» Instructions for the task: Your answer should consist of each line below that includes the word "Create".

» Exercise materials:
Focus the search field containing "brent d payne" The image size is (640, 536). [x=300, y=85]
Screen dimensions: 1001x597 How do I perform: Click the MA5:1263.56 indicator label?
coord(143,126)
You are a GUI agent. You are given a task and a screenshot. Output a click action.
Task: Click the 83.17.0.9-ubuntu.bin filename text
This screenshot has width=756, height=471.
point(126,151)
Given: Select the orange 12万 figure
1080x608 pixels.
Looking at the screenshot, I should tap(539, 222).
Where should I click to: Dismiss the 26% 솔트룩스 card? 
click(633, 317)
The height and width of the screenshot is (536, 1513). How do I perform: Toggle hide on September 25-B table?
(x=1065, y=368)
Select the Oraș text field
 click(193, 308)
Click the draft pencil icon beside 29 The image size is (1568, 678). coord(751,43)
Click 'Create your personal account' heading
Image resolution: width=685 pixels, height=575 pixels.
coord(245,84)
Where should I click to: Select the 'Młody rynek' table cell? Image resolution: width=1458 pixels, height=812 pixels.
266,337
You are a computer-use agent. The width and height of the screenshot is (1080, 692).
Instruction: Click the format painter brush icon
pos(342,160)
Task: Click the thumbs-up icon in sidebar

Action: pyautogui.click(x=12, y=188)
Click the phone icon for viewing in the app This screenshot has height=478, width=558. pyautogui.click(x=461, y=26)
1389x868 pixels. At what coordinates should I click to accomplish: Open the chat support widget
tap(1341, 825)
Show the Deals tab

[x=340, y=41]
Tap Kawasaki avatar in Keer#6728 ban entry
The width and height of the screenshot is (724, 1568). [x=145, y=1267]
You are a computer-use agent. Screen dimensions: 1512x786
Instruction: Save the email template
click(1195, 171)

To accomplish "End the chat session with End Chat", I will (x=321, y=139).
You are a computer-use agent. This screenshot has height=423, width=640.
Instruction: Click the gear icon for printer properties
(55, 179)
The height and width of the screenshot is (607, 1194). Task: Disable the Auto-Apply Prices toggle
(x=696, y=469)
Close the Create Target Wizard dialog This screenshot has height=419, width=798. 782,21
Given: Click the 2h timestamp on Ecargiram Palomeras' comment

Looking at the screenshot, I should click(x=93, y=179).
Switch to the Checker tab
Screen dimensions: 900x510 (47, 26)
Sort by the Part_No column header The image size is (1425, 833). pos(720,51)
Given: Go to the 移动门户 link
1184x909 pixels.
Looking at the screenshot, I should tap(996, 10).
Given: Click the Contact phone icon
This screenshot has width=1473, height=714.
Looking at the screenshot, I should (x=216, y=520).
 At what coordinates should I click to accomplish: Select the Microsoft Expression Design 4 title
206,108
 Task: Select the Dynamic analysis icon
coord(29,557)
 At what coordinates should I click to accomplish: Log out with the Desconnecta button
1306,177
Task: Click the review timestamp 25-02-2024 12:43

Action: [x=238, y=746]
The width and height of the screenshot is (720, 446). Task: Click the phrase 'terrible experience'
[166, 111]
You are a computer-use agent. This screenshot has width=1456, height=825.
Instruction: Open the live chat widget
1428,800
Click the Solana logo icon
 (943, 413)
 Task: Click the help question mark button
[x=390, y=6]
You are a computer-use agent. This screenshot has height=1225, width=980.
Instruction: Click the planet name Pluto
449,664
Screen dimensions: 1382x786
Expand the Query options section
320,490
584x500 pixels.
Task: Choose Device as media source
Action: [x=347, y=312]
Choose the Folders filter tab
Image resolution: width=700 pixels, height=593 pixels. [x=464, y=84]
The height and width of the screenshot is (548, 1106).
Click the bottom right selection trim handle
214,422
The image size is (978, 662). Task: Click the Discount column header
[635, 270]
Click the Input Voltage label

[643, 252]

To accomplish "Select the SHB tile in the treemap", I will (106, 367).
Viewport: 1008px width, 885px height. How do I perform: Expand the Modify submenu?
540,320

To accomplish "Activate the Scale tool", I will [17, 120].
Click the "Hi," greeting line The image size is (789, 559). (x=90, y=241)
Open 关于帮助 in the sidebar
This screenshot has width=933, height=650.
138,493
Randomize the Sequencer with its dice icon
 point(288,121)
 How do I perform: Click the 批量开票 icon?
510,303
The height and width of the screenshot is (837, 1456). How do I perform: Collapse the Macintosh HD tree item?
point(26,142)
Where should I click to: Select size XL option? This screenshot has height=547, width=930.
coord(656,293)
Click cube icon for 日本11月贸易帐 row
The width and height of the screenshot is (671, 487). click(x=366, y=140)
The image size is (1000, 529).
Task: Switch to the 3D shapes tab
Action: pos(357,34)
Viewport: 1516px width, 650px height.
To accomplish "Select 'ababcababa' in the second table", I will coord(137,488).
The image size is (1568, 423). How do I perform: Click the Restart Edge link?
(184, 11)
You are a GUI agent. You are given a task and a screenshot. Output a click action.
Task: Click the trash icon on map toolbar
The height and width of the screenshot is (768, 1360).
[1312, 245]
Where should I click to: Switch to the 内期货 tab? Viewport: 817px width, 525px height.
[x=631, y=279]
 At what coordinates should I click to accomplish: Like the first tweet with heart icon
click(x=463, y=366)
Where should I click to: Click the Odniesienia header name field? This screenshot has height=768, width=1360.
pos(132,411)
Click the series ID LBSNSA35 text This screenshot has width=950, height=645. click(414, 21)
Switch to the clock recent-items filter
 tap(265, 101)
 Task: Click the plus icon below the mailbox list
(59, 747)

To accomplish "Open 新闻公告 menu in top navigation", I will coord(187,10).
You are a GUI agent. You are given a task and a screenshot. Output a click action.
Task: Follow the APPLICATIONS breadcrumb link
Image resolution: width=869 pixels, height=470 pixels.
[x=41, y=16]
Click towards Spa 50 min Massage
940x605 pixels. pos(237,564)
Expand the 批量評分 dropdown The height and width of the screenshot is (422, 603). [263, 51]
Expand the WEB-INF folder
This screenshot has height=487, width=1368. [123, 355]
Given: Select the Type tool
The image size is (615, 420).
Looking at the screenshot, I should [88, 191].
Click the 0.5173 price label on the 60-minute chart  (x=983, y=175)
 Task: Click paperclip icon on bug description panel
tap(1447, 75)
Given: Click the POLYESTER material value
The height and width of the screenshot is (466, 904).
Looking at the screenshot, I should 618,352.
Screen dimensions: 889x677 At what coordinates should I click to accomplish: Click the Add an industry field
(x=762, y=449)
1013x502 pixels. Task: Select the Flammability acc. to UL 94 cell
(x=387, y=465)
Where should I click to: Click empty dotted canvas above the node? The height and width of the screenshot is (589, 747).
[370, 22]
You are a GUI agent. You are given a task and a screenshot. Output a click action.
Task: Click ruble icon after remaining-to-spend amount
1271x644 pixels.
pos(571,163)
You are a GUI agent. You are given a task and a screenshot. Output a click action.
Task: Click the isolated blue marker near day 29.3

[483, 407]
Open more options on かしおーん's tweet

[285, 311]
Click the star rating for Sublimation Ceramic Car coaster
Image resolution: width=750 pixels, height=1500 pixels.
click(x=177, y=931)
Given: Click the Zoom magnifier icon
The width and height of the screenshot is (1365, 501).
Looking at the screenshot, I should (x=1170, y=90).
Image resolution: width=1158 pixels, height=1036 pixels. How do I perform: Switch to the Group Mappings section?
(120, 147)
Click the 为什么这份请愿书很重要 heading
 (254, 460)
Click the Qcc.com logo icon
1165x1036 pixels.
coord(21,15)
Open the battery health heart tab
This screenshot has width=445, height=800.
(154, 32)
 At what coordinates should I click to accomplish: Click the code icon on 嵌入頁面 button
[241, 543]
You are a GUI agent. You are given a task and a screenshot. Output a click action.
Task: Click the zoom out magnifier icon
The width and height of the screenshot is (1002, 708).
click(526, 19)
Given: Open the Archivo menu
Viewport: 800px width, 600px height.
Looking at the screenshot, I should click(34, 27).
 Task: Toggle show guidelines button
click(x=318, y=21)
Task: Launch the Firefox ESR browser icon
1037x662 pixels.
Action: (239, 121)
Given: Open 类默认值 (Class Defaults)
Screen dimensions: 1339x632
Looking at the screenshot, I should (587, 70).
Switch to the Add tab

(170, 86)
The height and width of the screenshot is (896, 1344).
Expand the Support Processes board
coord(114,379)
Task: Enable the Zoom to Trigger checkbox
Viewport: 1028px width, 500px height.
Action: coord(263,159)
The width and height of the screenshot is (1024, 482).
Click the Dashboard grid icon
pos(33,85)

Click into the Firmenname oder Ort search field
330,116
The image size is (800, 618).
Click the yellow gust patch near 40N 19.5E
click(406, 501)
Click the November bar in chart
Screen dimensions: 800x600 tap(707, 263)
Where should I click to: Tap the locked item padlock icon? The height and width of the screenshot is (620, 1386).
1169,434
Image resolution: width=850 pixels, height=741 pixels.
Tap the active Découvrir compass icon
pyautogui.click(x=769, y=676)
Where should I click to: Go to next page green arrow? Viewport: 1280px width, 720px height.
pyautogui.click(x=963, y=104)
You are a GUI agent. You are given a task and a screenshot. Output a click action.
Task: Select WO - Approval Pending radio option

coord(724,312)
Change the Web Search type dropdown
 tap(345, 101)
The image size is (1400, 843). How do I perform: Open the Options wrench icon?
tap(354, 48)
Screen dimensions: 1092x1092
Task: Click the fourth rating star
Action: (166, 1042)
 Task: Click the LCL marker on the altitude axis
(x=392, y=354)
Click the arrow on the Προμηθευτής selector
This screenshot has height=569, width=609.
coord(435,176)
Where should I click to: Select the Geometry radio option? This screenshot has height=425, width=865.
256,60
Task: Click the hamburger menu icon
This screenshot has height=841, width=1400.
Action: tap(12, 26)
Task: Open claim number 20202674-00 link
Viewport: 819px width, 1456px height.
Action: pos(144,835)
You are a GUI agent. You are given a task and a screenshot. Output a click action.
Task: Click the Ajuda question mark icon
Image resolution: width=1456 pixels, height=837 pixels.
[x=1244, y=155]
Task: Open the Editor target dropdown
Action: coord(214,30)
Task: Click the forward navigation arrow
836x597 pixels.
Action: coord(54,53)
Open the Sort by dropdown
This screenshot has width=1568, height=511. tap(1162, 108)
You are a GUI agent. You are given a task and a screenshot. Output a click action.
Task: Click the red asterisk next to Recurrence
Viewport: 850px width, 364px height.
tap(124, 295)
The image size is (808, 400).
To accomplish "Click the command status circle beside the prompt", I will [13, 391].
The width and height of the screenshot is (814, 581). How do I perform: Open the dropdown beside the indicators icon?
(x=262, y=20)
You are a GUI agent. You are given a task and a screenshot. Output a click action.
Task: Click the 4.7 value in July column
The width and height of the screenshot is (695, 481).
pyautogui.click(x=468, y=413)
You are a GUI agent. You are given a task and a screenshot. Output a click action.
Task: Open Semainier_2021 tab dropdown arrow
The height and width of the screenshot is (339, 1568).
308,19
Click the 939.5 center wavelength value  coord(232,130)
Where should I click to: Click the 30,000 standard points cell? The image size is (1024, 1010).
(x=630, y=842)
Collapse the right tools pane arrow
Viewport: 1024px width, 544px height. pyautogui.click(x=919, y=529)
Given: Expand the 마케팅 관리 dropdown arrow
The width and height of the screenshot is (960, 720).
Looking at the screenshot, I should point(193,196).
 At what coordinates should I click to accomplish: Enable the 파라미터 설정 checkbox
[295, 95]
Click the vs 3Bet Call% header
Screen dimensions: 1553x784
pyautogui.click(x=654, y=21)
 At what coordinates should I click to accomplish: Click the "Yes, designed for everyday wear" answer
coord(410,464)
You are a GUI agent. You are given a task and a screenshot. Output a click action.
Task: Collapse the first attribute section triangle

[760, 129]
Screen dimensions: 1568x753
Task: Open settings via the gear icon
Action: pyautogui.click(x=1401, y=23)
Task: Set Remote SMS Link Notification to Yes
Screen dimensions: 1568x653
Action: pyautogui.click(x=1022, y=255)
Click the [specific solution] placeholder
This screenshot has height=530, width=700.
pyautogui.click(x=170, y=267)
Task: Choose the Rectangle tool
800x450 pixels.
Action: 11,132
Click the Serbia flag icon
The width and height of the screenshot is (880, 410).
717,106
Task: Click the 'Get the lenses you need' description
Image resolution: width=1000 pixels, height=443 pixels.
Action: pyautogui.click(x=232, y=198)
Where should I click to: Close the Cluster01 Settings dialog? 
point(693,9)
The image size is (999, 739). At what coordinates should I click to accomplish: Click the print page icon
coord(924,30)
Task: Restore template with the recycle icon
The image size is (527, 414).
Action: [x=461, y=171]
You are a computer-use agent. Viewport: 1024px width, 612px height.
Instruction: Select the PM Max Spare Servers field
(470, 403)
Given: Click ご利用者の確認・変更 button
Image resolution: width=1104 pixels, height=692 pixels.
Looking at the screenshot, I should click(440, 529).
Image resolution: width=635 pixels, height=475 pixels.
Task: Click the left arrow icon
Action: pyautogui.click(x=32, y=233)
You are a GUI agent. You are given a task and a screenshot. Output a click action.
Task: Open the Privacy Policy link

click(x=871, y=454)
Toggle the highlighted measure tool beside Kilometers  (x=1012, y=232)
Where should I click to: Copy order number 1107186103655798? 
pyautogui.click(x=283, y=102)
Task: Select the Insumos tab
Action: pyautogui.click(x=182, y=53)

» Written response:
Click 'Create your personal account' heading
Close the Create Target Wizard dialog This screenshot has height=419, width=798. 782,21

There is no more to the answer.